Mr. Nally: It goes back to having a clear understanding of what is required in different parts of the world around auditing standards, the culture around the auditing profession. And it’s important to have that degree of understanding in terms of what actually occurred in Japan. The environment in Japan has historically been very different from the environment, from an auditing standpoint, in the Western world. There’s a move afoot by the Japanese regulators to make changes into that marketplace, which we fully support and encourage, and that’s part of this as well.
WSJ: Like the other firms, PwC has supported the Sarbanes-Oxley law and the controversial rules that require auditors to sign off on companies’ control systems for preventing accounting mistakes and fraud. Some critics have said this is because you’ve used the fees generated by the law to offset revenue lost due to another post-Enron rule that barred accounting firms from selling consulting services to audit clients.
Mr. Nally: Obviously I’ve heard that, and I have to doubt that it’s the case. When [the rule] was issued, I think PwC and the other firms tried to apply the standard as best as they could. And the new standard was issued very quickly and not surprisingly created a lot of angst and stress in the system. I think there was a real attempt to apply that standard in the best way possible and that’s what PwC did.
WSJ: Do you think small companies with stock-market values of less than $75 million should be subject to checks on their internal controls or exempted as some have called for?
Mr. Nally: There ought to be a consistent approach whether a large company or a small company. If the argument is that the standards will result in a process that is just not cost efficient for these smaller companies, we ought to just [exempt] those companies and let the investors know that. But I don’t think that we ought to have two types of standards.”
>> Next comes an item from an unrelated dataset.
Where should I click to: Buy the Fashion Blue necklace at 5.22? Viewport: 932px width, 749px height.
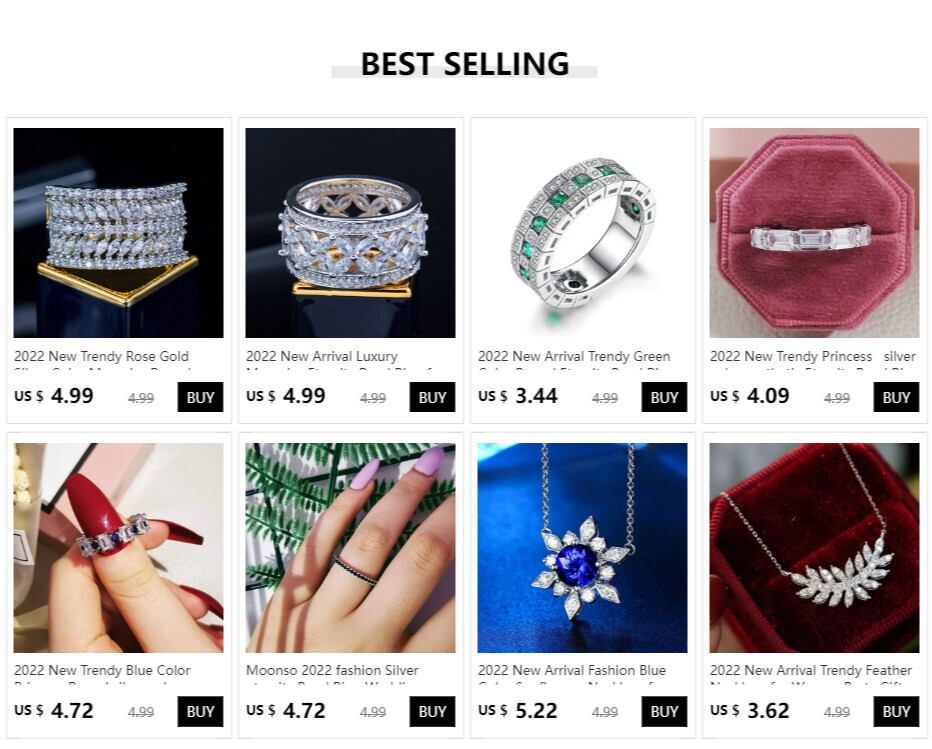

Now let’s look at the Letters to the FT Editors:
Why sector needs special protection
By John Griffith-Jones
Sir, In examining the proposed new rules governing auditor liability in Europe, Lex (March 19) questions why the audit profession should “require special protection denied to other professions”.
The reasons have been openly debated at length. They come down to the simple but unpalatable fact that the “Big Four” do not have the financial strength or insurance cover to meet the size of claims that could potentially arise from an audit failure at a major international company.
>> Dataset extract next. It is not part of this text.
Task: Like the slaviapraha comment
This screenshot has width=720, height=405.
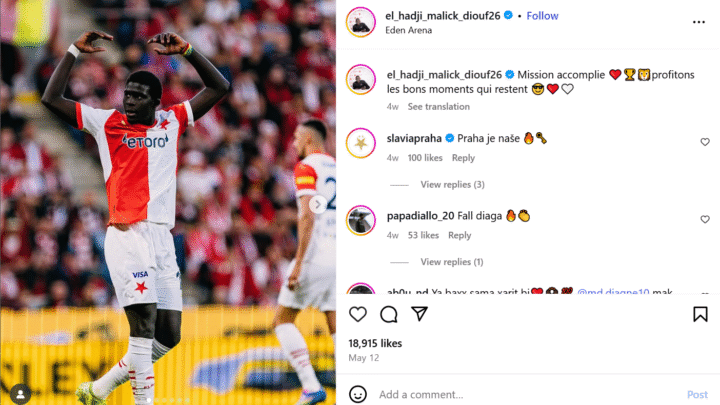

Without a globally agreed liability regime, the world’s capital markets continue to play statistical Russian roulette with the Big Four. This, I can assure you, continues to provide more than enough “incentives for diligent auditing” but is not, in our opinion, a particularly sensible way forward for Europe; better instead to allow Charlie McCreevy, the internal market commissioner, to consider his deliberations.
John Griffith-Jones,
Chairman,
KPMG LLP,
London EC4Y 8BB
Criticism of McCreevy over audit reform is unfair
By Michael Cleary and Jeremy Newman
Sir, Our two accountancy firms have emerged as the challengers to the “Big Four” as capital markets around the world have called for greater choice in the public company audit market. We feel it necessary, therefore, to comment on Lex’s unfair criticism levelled at Charlie McCreevy, European commissioner for the internal market (“Auditor liability”, March 19).
There is a pressing need for appropriate auditor liability reform. Auditors play a critical role in maintaining capital market confidence. The current system of joint and several unlimited liability is simply not sustainable if a robust audit profession is to survive. It means holding an audit firm to account for the totality of a corporate collapse, regardless of the degree to which its audit is found wanting. If any of Europe’s largest companies were to fail, claims against their auditors could reach tens or even hundreds of billions of pounds.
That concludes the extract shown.